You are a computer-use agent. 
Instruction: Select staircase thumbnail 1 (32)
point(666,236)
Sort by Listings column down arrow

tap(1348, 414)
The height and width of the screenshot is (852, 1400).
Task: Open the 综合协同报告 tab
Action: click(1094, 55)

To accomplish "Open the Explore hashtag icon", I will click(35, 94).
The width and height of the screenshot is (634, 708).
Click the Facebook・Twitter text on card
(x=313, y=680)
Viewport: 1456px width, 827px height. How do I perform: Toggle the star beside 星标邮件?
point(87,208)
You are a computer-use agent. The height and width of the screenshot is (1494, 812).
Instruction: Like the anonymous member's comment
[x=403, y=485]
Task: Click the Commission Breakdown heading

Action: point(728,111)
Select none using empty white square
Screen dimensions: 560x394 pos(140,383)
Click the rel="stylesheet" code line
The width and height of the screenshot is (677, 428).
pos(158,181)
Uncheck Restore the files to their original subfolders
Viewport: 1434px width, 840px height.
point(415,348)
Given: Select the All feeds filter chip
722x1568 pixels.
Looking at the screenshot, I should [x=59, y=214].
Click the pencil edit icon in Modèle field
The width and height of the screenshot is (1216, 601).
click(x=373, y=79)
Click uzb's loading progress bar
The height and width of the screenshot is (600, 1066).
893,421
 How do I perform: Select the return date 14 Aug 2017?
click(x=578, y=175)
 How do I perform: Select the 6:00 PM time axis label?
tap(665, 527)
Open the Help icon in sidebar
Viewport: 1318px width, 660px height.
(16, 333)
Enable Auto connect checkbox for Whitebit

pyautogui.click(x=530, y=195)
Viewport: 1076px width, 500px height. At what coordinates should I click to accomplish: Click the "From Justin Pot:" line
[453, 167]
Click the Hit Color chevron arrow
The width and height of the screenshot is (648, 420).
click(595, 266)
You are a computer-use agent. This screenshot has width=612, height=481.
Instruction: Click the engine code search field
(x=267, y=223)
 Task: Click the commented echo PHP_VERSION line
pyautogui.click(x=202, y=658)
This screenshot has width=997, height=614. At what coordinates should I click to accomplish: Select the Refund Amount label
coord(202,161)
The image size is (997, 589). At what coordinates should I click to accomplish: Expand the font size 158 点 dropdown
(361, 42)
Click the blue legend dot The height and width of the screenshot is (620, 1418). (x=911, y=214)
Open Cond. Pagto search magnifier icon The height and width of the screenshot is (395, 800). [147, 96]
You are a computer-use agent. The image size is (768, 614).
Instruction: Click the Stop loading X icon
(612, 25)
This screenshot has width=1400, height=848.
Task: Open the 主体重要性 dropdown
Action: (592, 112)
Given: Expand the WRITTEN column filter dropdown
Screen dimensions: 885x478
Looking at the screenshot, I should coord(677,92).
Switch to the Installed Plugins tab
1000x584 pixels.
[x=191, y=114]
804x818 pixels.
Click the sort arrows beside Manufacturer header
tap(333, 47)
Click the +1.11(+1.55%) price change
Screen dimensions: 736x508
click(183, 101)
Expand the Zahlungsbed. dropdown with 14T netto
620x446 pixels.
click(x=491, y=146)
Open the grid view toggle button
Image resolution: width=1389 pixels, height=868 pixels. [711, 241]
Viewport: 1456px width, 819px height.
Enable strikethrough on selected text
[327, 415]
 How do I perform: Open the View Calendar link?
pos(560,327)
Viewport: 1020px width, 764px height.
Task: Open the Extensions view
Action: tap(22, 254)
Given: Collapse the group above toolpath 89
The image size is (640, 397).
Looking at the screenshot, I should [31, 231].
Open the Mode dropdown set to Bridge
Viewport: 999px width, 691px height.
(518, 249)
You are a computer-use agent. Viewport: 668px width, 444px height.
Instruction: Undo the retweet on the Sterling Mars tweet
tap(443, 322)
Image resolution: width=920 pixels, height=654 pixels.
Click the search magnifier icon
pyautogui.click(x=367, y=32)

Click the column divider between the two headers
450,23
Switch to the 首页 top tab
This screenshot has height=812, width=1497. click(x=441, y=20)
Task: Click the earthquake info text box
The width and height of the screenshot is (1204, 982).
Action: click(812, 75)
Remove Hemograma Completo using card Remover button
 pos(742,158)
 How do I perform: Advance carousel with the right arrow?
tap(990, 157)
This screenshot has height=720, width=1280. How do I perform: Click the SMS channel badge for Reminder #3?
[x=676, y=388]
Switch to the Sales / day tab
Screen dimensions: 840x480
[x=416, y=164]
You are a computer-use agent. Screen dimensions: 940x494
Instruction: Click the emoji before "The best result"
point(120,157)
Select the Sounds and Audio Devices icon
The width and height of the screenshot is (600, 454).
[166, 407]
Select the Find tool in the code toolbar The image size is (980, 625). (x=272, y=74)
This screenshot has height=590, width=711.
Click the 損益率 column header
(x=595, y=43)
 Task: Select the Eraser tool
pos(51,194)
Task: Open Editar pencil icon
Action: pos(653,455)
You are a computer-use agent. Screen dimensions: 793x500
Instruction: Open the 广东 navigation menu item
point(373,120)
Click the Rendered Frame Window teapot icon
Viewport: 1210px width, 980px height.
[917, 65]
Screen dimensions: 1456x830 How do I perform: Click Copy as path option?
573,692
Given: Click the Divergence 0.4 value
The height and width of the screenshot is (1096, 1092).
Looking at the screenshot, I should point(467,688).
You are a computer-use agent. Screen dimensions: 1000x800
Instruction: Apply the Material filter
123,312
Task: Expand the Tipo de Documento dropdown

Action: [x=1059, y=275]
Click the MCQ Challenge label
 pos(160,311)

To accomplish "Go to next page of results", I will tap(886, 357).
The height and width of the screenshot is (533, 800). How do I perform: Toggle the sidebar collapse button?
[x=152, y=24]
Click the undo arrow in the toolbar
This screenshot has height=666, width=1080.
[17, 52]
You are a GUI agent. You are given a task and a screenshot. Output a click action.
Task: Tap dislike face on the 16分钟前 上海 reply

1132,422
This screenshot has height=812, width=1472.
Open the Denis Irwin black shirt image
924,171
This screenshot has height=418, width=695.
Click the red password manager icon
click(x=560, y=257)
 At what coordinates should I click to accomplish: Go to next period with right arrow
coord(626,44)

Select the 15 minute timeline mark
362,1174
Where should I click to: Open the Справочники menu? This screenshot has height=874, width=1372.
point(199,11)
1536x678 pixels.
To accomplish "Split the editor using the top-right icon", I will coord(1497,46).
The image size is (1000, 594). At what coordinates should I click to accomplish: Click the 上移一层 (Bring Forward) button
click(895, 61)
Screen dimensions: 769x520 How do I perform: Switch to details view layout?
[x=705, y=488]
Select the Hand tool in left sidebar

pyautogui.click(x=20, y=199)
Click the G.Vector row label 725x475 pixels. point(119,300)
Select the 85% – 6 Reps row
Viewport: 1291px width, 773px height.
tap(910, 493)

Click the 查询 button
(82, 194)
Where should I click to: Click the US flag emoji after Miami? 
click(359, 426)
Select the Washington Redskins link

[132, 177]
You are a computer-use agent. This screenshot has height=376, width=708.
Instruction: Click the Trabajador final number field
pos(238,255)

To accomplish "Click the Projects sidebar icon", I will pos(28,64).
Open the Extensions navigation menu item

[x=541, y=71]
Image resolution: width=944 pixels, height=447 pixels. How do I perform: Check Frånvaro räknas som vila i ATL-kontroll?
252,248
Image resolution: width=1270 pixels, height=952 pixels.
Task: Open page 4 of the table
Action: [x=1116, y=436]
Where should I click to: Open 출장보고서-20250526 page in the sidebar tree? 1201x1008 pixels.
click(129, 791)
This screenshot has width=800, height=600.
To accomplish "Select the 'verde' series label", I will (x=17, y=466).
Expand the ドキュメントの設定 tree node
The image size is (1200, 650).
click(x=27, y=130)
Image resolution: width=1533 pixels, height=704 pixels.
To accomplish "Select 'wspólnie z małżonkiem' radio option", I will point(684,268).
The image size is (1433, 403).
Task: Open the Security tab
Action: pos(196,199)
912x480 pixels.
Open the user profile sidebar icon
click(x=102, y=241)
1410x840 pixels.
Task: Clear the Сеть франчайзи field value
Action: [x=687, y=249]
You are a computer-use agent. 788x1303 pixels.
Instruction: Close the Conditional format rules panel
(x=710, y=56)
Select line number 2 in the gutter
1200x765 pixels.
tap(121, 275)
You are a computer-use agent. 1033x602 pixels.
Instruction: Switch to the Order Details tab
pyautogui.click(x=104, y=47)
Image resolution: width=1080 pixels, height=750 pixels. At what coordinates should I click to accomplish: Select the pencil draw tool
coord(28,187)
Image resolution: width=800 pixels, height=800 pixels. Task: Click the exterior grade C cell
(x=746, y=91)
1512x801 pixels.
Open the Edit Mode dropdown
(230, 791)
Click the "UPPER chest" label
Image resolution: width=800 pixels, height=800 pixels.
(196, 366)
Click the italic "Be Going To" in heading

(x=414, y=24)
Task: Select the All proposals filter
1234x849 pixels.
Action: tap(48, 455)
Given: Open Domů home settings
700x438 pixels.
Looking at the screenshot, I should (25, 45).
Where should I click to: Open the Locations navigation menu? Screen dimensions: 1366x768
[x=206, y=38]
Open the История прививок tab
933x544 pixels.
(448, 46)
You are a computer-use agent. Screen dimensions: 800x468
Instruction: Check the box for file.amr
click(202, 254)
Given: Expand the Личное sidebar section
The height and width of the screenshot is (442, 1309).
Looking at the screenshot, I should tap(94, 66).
- - - - -
What is expected:
Write out again only the lines from the one with "Task: Select the All proposals filter" through the last line of the records above. Keep every word as it stands.

Completed exercise:
Task: Select the All proposals filter
1234x849 pixels.
Action: tap(48, 455)
Given: Open Domů home settings
700x438 pixels.
Looking at the screenshot, I should (25, 45).
Where should I click to: Open the Locations navigation menu? Screen dimensions: 1366x768
[x=206, y=38]
Open the История прививок tab
933x544 pixels.
(448, 46)
You are a computer-use agent. Screen dimensions: 800x468
Instruction: Check the box for file.amr
click(202, 254)
Given: Expand the Личное sidebar section
The height and width of the screenshot is (442, 1309).
Looking at the screenshot, I should tap(94, 66).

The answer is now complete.